Octopus takes stake in Hornsea One and seeks to repower onshore wind turbines

Octopus has taken a £200m stake in the Hornsea One offshore wind farm and separately announced plans to repower up to 1,000 onshore wind turbines. But it is also facing fierce criticism over reports that it is seeking £1bn from the Government to buy failed supplier Bulb.

Octopus takes stake in Hornsea One and seeks to repower onshore wind turbines

Pictured: One of Octopus' onshore 'Fan Club' turbines

On Monday (1 August), Octopus’s energy generation arm announced a new partnership with wind turbine manufacturer EWT with an aim to repower at least one-tenth of the UK’s older onshore wind turbines. Repowering involves boosting the generation capacity of those turbines which are still online.

The scheme will see turbines upgraded to more powerful models which are better equipped to connect to more modern digital technologies.
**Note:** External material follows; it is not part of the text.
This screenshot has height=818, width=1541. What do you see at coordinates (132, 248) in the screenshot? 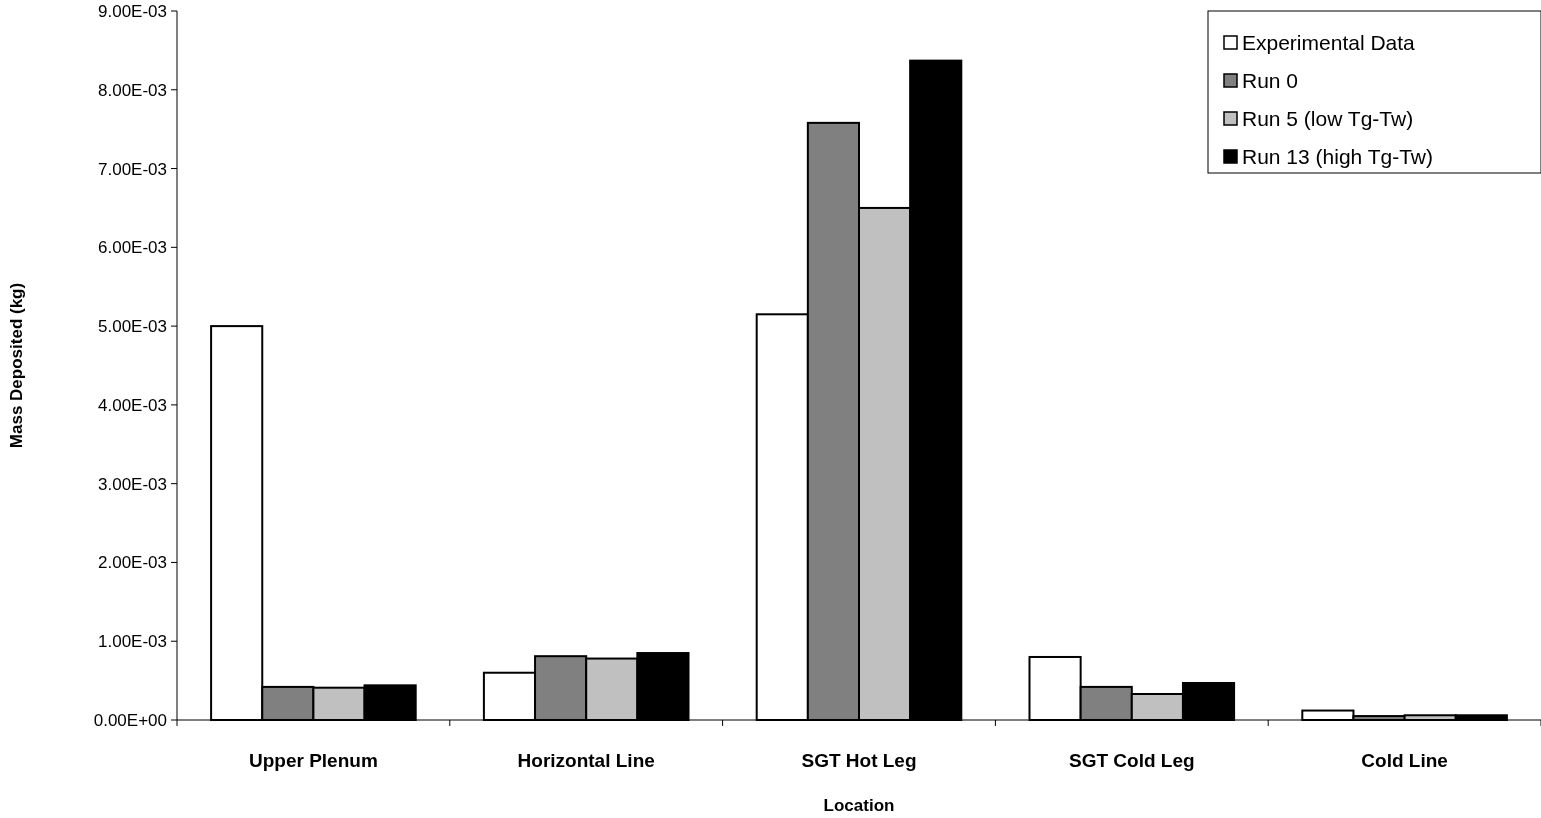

The first upgrades will begin this autumn and the last should be completed by 2030. Upgrades may involve fitting new blades or replacing whole turbines.

Octopus and EWT have previously worked together to deliver turbines in Caerphilly, Wales, and Market Weighton, Yorkshire. These turbines provide energy to members of Octopus’s ‘Fan Club’, which provides discounted energy to consumers at times of high supply. The two firms will assess whether the communities around the repowered turbines could benefit from a similar approach.

At the publication of the Energy Security Strategy in April, the Government confirmed plans to consult on a new mechanism to entitle communities which support onshore wind in their area to discounted electricity.

This approach could help homes weather the cost-of-living crisis while contributing to the energy transition, it has been acknowledged, but many energy and environment groups have argued that a broader set of supports for onshore wind would have a larger benefit environmentally and economically

New onshore wind installations were effectively banned in England between 2015 and 2021 as they were excluded from the Contracts for Difference (CfD) process. CfD participation is now open, but the Government still allocates most of the auctions to offshore wind. Onshore wind also has no sector deal and no specific expansion targets, unlike its offshore counterpart, to name but two top-line policy barriers. This is without mentioning challenges scaling energy storage for wind in a joined-up way.

The Department for Business, Energy and Industrial Strategy (BEIS) revised its price forecasts for onshore wind in late 2020. It stated that the levelized cost of onshore wind in 2025 would be £46 per MWh, down from the previous forecast of £65 per MWh. Thanks to CfD support, the price fall may well be steeper.

Hornsea One

Also this week, Octopus Energy Generation has invested £200m in the 1.2GW Hornsea One offshore wind farm on behalf of pension scheme Nest. Nest is aiming to funnel up to £250m into European renewables annually, in partnership with Octopus, as part of its plan to halve financed emissions this decade and bring them to net-zero by 2050 at the latest.

Pensions collaboration GLIL Infrastructure, which itself is investing £200m in the world’s largest operational offshore wind farm, has created a joint venture with Octopus and Nest. Together, the organisations are taking a 12.5% stake in the Orsted-led project.

The co-head of Octopus Energy Generation’s fund management team, Alex Brierly, said: “This latest deal is testament to the growing demand we’re seeing from institutional investors to invest in renewable energy. It’s brilliant to be expanding our relationship with Nest and starting a new one with GLIL to help pension savers’ money make a truly positive impact on people and the planet.”

Questions over ethics and governance

While these stories may be good news for the UK’s renewables market and for pension savers looking for ‘greener’ pots, some have questioned the timing of their announcement.

It was reported in several national UK newspapers and on Sky News over the weekend that Octopus is the last remaining bidder for a takeover of failed energy supplier Bulb, and is seeking around £1bn from the Government to do so.

Sky News reported that the deal would involve Octopus paying between £100m and £200m for Bulb, while the Government’s funding would be used to pay off Bulb’s gas debts. The report added that Octopus would intend to pay back the £1bn and to offer the Government a “significant” profit-share agreement.

Bulb entered administration in November 2021, citing the energy price crisis as the final straw, and was placed into ‘special administration’; the Government and Ofgem stepped in to run the firm.

The independent Office for Budget Responsibility said in March that a bailout of Bulb would require more than £2bn to cover its operating losses. In comparison, bailing out the 28 other failed suppliers combined would cost around £2.7-3bn, the OBR estimates.

Several citizens’ groups have argued that asking taxpayers to foot the bill for the Bulb bailout as the cost-of-living-crisis bites would be unfair and unpopular.

The Business, Energy and Industrial Strategy (BEIS) Committee last week published a report assessing the Government’s response to the energy price crisis, concluding that it is not properly preparing homes and businesses for higher bills this winter. That report also highlights a string of failures in regulating the energy supply market before the string of supplier administration filings late last year.